■ ENUNCIADO 1: Reproduza, palavra por palavra, o trecho inteiro sobre a remissão no ECA.

■ TRECHO SELECIONADO:
Na audiência de apresentação, é possível a aplicação da remissão, como previsto no art. 186, §1º, do ECA. A remissão é prevista no ECA como a possibilidade de desjudicialização, tornando o processo judicial a última alternativa possível de atuação estatal para a garantia de direitos ao adolescente no procedimento de apuração de ato infracional. O instituto previsto no ECA tem origem no artigo nº 11, das Regras Mínimas das Nações Unidas para a administração da Justiça da Infância e da Juventude, conhecidas como Regras Mínimas de Beijing, aprovada pela resolução 40/33, da Assembleia Geral da ONU, de 29 de novembro de 1985.
Trata-se do “recurso a meios extrajudiciais” como forma de devolver o caso infracional aos demais responsáveis pela garantia de direitos ao adolescente, considerando-se a complexidade da questão na maior amplitude de suas dimensões como questão social, com inclusão da família e do poder público.
Não se lida no procedimento judicial com as causas, mas com as consequências. E o comando constitucional fundante do Direito da Criança e do Adolescente estabelece a relação jurídica em que os sujeitos infantoadolescentes são, em princípio, credores de direitos de prestação de que são devedores a família, a sociedade e o Estado. O art. 4º do ECA explicita o comando constitucional, instituindo esse dever para a família, a comunidade, a sociedade em geral e o poder público.
A remissão é uma forma tanto de desvio da via judicial – e dos possíveis efeitos deletérios de um procedimento judicial – para a via do social e do poder público, quanto, em muito maior medida, resultado da verificação de que, no caso, não se trata de intervenção judicial mas de intervenções de outros atores sociais junto ao adolescente e/ou seu grupo familiar, via programas e políticas públicas. Essa verificação se dá em primeiro lugar com a escuta do adolescente, procurando saber dele e/ou de seus pais ou responsáveis, de suas vinculações sociais, de suas referências locais. Esse é o primeiro ato judicial, é indispensável, e é o que justifica a audiência de apresentação como ato inicial do procedimento de apuração de ato infracional.

■ ENUNCIADO 2: Cite sem nenhuma alteração todas as linhas dos registros e deixe as imagens fora da resposta.

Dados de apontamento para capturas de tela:
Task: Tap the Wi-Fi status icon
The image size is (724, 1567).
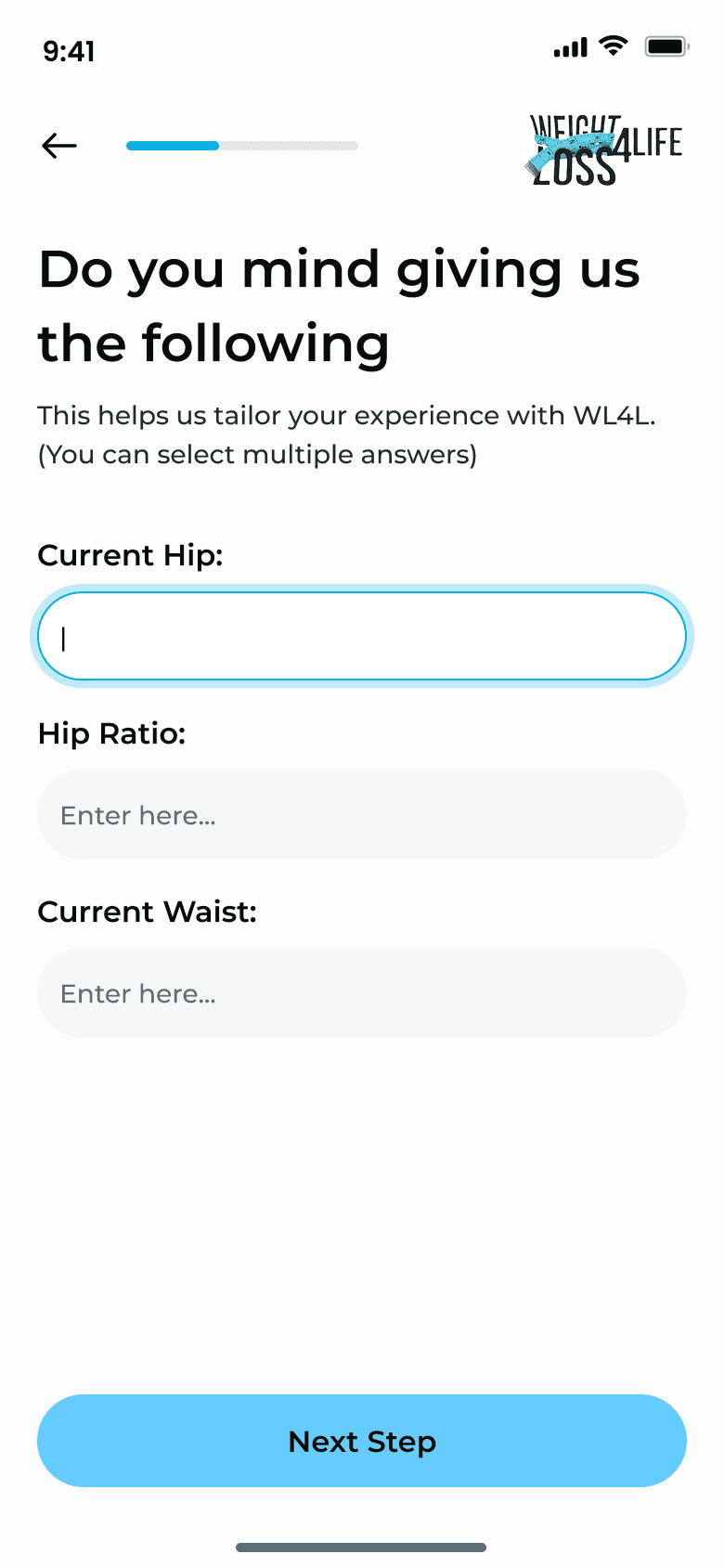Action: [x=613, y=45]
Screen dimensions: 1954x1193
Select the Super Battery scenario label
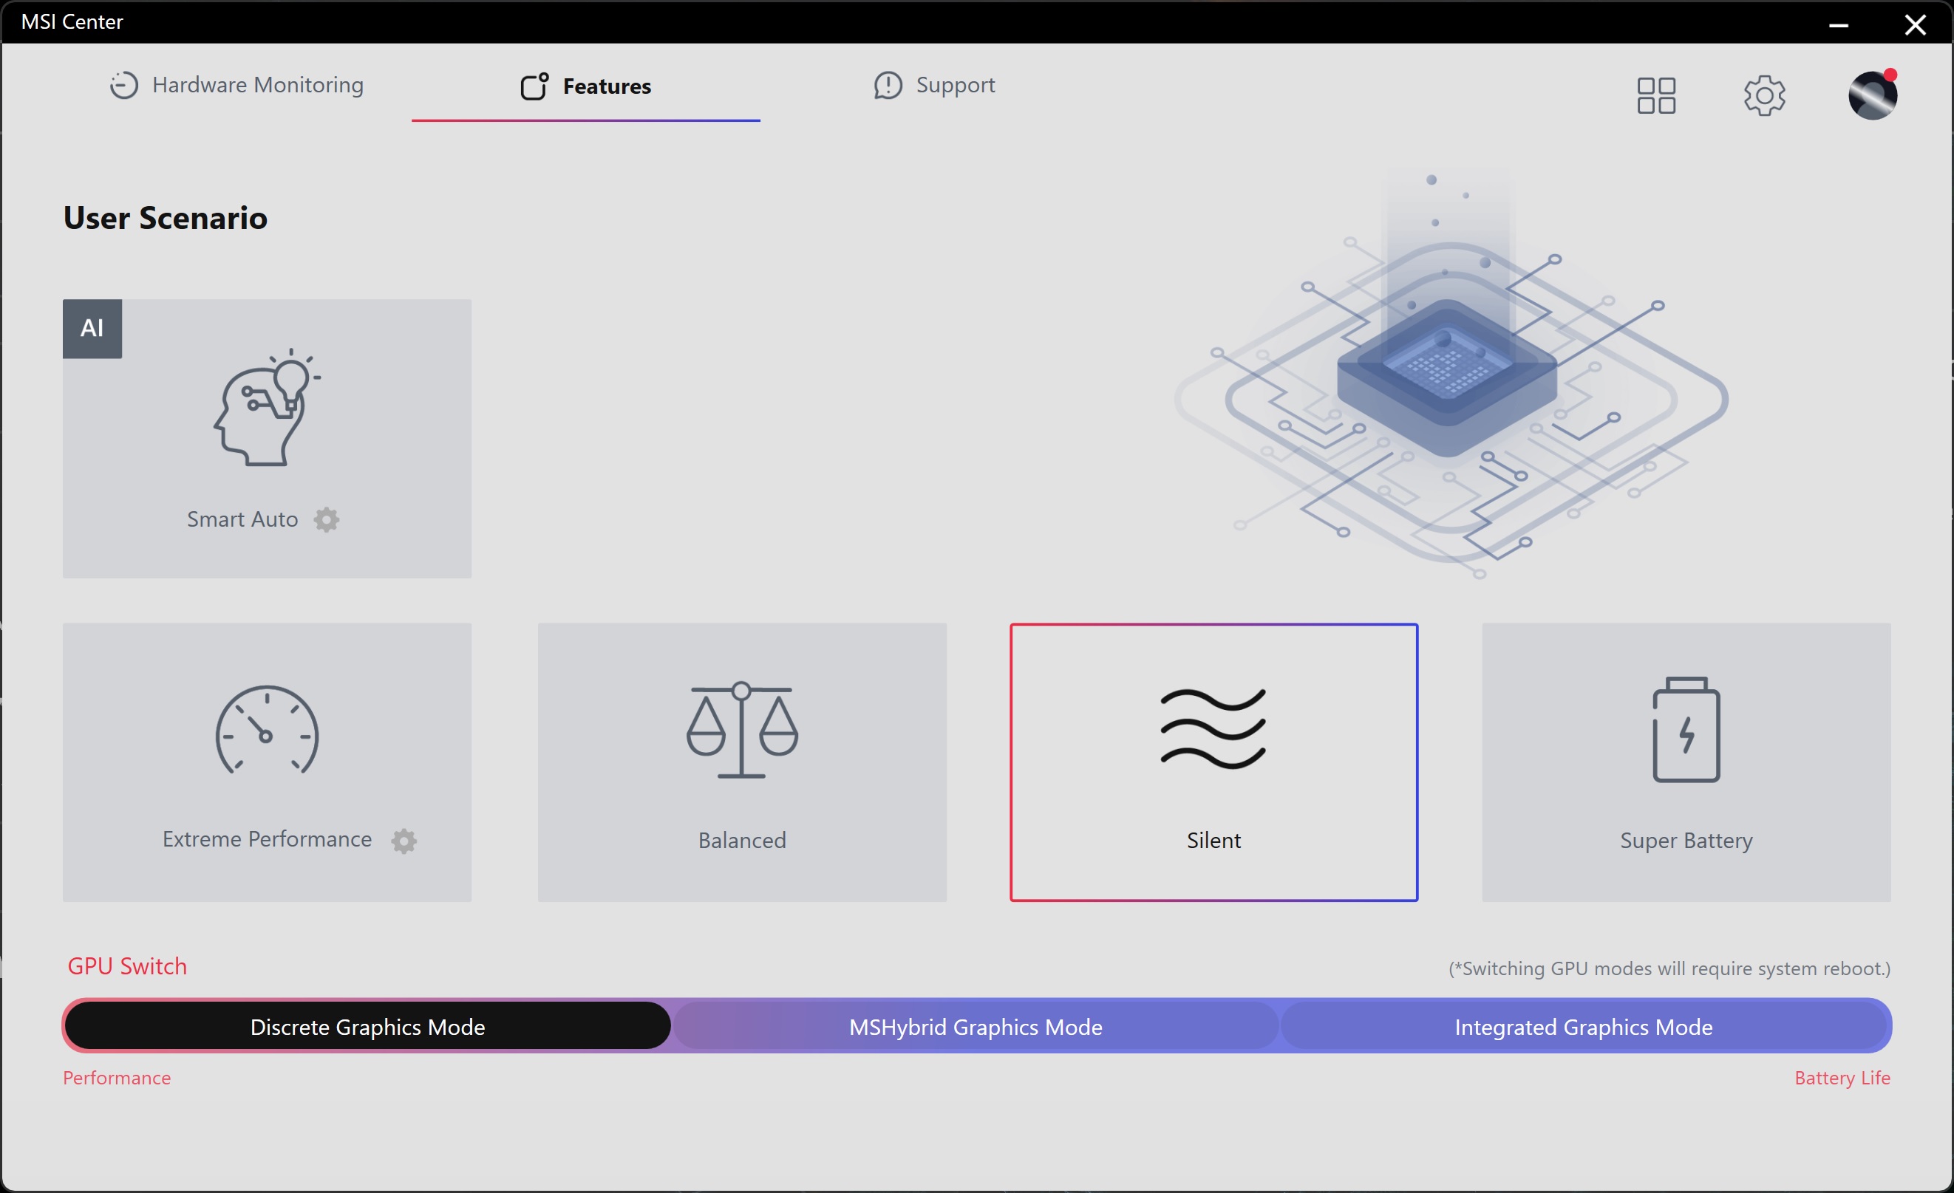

■ RESPOSTA COMPLETA 1:
Na audiência de apresentação, é possível a aplicação da remissão, como previsto no art. 186, §1º, do ECA. A remissão é prevista no ECA como a possibilidade de desjudicialização, tornando o processo judicial a última alternativa possível de atuação estatal para a garantia de direitos ao adolescente no procedimento de apuração de ato infracional. O instituto previsto no ECA tem origem no artigo nº 11, das Regras Mínimas das Nações Unidas para a administração da Justiça da Infância e da Juventude, conhecidas como Regras Mínimas de Beijing, aprovada pela resolução 40/33, da Assembleia Geral da ONU, de 29 de novembro de 1985.
Trata-se do “recurso a meios extrajudiciais” como forma de devolver o caso infracional aos demais responsáveis pela garantia de direitos ao adolescente, considerando-se a complexidade da questão na maior amplitude de suas dimensões como questão social, com inclusão da família e do poder público.
Não se lida no procedimento judicial com as causas, mas com as consequências. E o comando constitucional fundante do Direito da Criança e do Adolescente estabelece a relação jurídica em que os sujeitos infantoadolescentes são, em princípio, credores de direitos de prestação de que são devedores a família, a sociedade e o Estado. O art. 4º do ECA explicita o comando constitucional, instituindo esse dever para a família, a comunidade, a sociedade em geral e o poder público.
A remissão é uma forma tanto de desvio da via judicial – e dos possíveis efeitos deletérios de um procedimento judicial – para a via do social e do poder público, quanto, em muito maior medida, resultado da verificação de que, no caso, não se trata de intervenção judicial mas de intervenções de outros atores sociais junto ao adolescente e/ou seu grupo familiar, via programas e políticas públicas. Essa verificação se dá em primeiro lugar com a escuta do adolescente, procurando saber dele e/ou de seus pais ou responsáveis, de suas vinculações sociais, de suas referências locais. Esse é o primeiro ato judicial, é indispensável, e é o que justifica a audiência de apresentação como ato inicial do procedimento de apuração de ato infracional.

■ RESPOSTA COMPLETA 2:
Task: Tap the Wi-Fi status icon
The image size is (724, 1567).
Action: [x=613, y=45]
Screen dimensions: 1954x1193
Select the Super Battery scenario label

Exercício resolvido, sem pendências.